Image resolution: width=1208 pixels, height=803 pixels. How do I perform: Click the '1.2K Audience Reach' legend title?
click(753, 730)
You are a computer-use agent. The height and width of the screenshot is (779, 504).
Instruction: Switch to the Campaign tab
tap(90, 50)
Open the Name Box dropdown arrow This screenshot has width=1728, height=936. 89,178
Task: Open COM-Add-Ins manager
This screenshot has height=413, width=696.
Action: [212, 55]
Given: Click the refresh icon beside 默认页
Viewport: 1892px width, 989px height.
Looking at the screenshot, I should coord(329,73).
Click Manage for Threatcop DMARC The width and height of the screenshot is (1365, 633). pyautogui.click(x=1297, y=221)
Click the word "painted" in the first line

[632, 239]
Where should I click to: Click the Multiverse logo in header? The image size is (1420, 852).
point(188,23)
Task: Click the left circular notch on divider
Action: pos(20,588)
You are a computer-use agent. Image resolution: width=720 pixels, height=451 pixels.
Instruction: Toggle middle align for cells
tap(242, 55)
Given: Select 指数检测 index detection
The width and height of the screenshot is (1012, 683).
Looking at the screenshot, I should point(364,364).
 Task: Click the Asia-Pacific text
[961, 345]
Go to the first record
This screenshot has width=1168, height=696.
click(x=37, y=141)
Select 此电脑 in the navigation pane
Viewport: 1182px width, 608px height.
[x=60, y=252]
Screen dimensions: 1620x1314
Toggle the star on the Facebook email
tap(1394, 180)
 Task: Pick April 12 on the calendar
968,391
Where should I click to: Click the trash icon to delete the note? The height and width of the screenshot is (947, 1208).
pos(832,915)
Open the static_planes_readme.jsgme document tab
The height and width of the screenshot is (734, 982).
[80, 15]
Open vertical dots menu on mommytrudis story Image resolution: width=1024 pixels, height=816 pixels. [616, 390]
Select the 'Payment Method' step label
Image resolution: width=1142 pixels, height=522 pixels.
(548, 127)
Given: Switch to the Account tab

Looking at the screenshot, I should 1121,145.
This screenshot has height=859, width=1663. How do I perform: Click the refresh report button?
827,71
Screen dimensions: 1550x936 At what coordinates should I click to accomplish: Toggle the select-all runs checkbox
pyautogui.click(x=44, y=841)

Required work. From the records above, pull every line that has the string "computer" and copy it.

Written response.
You are a computer-use agent. The height and width of the screenshot is (779, 504).
You are a computer-use agent. Image resolution: width=720 pixels, height=451 pixels.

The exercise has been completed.